ASSIGNMENT: Exactly transcribe the span of lines from the one containing "BES fonlarını yılda" through the final line of the entries, inclusive, and nothing outside it. Exclude the pictures.

********

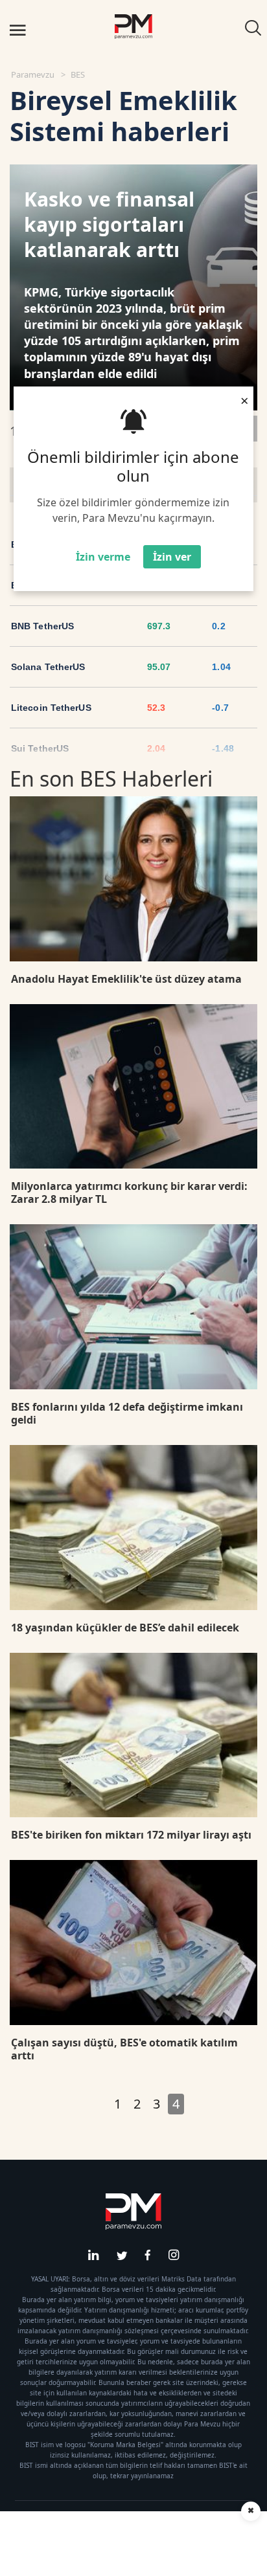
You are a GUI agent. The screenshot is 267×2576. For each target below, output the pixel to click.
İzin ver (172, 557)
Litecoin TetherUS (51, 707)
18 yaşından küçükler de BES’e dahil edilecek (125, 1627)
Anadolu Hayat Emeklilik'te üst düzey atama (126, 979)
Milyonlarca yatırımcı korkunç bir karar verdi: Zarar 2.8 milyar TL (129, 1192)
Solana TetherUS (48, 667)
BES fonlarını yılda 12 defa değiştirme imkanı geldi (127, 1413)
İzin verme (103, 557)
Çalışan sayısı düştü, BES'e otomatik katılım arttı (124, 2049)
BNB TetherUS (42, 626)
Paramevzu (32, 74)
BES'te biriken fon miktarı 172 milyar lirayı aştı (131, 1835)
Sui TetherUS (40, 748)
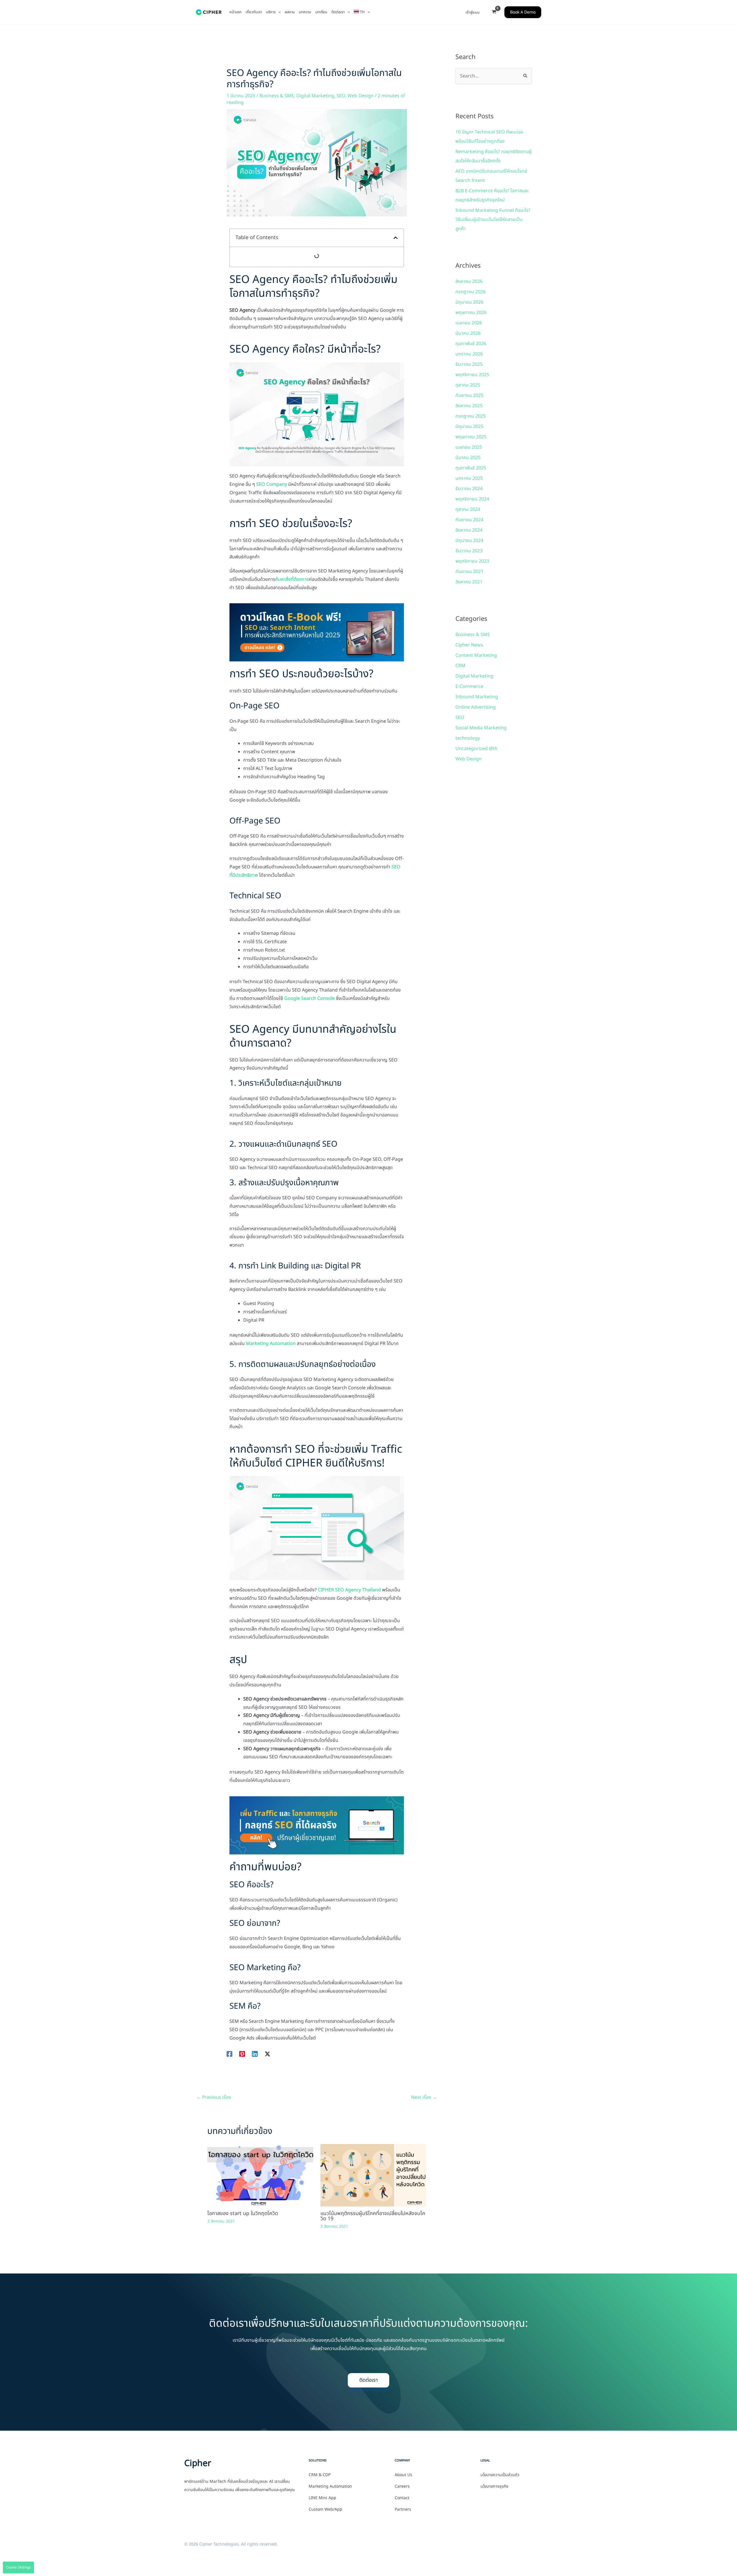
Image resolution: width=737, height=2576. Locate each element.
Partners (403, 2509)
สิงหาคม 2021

********

ANSWER TO THE PROBLEM:
BES fonlarını yılda 12 defa değiştirme imkanı geldi (127, 1413)
İzin verme (103, 557)
Çalışan sayısı düştü, BES'e otomatik katılım arttı (124, 2049)
BNB TetherUS (42, 626)
Paramevzu (32, 74)
BES'te biriken fon miktarı 172 milyar lirayı aştı (131, 1835)
Sui TetherUS (40, 748)
Image resolution: width=737, height=2576. Locate each element.
Partners (403, 2509)
สิงหาคม 2021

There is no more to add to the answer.